Boeing Airpower Teaming (BATS), soprannominato Loyal Wingman, è un nuovo progetto di drone-caccia gregario per l'Aviazione militare australiana.

Che direbbe Maverick se a guardargli le spalle non ci fosse Iceman, bensì un drone? Boeing sta sviluppando proprio un progetto in tal senso: un caccia automatizzato che possa supportare ogni genere di missione in qualità di gregario. Il cosiddetto “concept dimostratore” è stato soprannominato Loyal Wingman e dovrebbe essere pronto per il primo volo sperimentale nel 2020.

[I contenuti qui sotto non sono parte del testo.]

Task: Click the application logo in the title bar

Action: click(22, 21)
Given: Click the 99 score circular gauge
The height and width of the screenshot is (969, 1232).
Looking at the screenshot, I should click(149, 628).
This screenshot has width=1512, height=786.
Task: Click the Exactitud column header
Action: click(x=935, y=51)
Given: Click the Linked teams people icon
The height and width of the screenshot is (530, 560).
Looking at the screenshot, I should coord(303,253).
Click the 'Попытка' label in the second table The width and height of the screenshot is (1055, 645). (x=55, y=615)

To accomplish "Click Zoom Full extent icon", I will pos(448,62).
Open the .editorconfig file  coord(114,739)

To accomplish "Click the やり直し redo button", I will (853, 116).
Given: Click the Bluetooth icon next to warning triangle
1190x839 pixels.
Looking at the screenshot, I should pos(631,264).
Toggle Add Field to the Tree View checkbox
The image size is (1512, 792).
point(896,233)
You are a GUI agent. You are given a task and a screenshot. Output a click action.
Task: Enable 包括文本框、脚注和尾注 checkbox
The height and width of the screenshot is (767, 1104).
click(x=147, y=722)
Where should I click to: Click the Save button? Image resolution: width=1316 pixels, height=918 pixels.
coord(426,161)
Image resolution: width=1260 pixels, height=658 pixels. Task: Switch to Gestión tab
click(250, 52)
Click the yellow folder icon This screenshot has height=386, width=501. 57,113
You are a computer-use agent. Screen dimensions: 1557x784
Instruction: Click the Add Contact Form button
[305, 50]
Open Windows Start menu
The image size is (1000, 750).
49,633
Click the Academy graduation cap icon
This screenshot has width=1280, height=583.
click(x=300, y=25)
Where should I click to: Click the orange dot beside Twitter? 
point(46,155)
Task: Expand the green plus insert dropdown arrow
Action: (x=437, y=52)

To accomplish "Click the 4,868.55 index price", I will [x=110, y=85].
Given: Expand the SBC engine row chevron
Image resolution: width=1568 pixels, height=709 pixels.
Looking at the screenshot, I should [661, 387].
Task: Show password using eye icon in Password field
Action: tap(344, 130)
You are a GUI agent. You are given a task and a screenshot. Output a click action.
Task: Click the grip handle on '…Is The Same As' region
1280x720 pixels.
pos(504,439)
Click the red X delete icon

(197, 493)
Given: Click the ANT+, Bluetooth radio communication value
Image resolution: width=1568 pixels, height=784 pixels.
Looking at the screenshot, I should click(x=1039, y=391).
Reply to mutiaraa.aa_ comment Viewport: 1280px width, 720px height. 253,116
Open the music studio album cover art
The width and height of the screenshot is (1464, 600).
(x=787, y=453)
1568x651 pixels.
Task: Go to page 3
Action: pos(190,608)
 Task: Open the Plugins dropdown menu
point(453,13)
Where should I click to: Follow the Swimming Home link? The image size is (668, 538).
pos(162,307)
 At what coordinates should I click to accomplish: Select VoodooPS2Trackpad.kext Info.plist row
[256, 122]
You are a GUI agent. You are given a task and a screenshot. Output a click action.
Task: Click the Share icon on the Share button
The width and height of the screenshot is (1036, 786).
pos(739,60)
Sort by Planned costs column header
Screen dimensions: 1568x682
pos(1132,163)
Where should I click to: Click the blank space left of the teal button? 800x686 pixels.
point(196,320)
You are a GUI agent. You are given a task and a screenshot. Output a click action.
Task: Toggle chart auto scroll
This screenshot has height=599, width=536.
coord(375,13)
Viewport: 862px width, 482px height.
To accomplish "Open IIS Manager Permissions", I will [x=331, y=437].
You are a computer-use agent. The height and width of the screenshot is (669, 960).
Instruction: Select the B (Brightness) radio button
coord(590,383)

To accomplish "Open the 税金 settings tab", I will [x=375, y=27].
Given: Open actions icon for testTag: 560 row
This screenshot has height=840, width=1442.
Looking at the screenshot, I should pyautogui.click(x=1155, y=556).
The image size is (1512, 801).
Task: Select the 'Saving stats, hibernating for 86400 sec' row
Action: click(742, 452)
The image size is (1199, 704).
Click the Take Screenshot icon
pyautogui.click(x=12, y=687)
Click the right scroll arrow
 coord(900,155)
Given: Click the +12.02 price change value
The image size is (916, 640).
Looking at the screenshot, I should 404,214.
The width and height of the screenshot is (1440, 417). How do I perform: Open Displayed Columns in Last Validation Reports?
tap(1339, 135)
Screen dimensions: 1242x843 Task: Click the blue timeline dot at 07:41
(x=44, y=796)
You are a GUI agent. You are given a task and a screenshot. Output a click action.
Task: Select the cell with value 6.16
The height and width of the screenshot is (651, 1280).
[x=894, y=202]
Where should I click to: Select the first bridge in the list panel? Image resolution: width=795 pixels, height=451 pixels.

Boeing Australia, in collaborazione con il Governo australiano, ha creato il programma Boeing Airpower Teaming (BATS) per dar vita a un aeromobile a pilotaggio remoto di nuova generazione. Un velivolo capace di affiancare i caccia tradizionali a pilotaggio umano. Dovrebbe essere lungo 11,7 metri – circa 6 metri in meno rispetto a un F-18 Hornet – e avere un raggio d’azione di circa 2.000 miglia nautiche (circa 3700 km).

La dotazione dovrebbe comprendere sensoristica evoluta per attività di intelligence, sorveglianza, ricognizione e guerra elettronica. Inoltre grazie all’intelligenza artificiale dovrebbe essere in grado di volare in modalità indipendente o come supporto mantenendo una costante distanza di sicurezza dagli altri velivoli.

Insomma, non è previsto che venga armato ma si comporti proprio come un gregario elettronico e semi-indipendente. Il tutto per preservare la sicurezza del personale militare durante le missioni.

“Questo velivolo è uno sforzo storico per Boeing. Non solo è sviluppato al di fuori degli Stati Uniti, ma è anche progettato in modo che i nostri clienti globali possano integrare tecnologie locali per soddisfare i rispettivi requisiti specifici dir ogni paese “, ha dichiarato Marc Allen, presidente di Boeing International. “Il Boeing Airpower Teaming System fornisce una capacità di trasformazione in termini di difesa, e i nostri clienti, guidati dall’Australia, diventano effettivamente partner del programma con la capacità di far crescere le proprie capacità sovrane per supportarlo, compresa una forza lavoro altamente tecnologica”.